* Exercise objective
From the entries below, list each line with "showing".

################

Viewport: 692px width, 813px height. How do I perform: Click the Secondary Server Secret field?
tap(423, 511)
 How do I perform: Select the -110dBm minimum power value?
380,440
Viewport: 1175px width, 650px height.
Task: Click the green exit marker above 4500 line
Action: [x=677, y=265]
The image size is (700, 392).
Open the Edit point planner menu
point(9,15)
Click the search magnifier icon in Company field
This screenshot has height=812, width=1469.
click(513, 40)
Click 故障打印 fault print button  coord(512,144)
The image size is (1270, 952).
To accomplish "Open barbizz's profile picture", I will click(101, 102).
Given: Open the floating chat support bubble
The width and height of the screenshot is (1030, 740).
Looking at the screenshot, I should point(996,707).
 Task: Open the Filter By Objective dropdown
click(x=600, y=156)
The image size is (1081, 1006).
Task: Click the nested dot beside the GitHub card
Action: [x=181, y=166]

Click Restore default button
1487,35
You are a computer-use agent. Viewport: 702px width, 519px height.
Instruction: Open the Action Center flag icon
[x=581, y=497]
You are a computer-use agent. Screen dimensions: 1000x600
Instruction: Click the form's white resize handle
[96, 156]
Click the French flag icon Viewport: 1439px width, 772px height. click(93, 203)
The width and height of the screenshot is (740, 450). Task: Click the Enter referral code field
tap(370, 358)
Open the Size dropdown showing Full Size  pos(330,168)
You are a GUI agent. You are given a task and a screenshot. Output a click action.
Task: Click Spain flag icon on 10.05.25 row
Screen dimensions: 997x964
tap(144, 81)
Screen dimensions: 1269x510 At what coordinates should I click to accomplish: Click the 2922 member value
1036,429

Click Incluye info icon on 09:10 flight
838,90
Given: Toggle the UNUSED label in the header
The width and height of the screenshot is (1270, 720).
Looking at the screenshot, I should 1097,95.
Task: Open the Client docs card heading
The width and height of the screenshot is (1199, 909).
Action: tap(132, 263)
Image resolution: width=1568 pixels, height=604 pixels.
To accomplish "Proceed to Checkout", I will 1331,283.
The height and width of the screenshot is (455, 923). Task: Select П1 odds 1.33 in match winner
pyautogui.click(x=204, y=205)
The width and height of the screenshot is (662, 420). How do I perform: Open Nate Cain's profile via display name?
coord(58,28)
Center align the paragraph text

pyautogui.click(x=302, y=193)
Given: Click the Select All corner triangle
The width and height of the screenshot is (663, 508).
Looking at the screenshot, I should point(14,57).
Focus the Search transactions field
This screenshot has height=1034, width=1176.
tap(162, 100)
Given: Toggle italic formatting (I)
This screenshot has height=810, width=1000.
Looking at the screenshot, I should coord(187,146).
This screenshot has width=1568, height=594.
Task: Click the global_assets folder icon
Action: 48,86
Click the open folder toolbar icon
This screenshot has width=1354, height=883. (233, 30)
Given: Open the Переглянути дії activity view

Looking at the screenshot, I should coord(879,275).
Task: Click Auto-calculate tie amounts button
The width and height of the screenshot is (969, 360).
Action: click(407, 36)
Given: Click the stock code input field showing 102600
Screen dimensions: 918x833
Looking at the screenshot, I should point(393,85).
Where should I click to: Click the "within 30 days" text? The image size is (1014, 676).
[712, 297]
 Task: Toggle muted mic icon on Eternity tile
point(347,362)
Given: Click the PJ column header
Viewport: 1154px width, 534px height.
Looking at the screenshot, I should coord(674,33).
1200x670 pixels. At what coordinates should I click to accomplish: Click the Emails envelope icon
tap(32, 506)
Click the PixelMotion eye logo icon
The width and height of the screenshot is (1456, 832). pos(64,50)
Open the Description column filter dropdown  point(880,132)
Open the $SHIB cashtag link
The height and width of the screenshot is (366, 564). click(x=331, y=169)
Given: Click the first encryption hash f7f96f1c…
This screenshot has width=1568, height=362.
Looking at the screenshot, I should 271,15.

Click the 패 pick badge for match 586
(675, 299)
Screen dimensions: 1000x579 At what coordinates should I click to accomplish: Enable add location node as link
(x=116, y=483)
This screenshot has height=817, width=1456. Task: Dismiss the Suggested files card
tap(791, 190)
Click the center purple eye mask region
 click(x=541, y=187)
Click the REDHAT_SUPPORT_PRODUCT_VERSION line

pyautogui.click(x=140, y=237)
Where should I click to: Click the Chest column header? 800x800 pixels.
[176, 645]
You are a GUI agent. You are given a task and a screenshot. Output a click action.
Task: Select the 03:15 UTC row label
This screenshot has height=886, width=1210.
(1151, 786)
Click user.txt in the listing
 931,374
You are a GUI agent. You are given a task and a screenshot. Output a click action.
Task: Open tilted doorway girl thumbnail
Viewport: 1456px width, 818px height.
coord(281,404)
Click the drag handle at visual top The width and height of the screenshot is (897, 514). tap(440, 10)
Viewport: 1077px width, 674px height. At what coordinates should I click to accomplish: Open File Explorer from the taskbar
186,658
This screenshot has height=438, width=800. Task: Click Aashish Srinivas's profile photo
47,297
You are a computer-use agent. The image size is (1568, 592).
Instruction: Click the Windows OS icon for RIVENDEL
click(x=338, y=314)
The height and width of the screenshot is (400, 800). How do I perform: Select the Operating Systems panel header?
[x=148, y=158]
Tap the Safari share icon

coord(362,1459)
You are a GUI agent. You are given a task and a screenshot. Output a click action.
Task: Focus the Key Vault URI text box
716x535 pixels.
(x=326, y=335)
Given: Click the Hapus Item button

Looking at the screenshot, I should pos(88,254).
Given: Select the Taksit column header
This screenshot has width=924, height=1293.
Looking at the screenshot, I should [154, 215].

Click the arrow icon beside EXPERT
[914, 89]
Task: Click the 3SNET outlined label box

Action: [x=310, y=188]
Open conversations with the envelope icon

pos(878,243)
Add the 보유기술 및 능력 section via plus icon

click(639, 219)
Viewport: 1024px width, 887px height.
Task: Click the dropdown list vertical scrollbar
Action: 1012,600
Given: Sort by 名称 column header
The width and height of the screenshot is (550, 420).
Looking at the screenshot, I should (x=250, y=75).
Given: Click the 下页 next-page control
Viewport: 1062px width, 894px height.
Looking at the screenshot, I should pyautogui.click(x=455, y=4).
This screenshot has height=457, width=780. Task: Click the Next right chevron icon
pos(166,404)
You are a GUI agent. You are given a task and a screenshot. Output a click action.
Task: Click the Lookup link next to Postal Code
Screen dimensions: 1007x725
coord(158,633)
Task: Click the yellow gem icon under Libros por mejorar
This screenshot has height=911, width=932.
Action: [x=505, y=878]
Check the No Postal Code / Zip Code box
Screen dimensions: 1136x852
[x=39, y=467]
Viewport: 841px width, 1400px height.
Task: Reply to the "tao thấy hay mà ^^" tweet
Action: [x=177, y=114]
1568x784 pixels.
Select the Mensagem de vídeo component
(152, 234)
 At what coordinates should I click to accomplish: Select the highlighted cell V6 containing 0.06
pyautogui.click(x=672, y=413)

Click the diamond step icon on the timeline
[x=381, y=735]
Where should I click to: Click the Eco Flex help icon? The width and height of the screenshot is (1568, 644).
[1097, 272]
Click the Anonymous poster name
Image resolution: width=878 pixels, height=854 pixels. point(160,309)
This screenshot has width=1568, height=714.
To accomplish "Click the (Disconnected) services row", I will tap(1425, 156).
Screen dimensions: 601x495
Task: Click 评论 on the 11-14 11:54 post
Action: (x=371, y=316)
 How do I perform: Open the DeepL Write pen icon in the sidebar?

################

* Written solution
Open the Size dropdown showing Full Size  pos(330,168)
Given: Click the stock code input field showing 102600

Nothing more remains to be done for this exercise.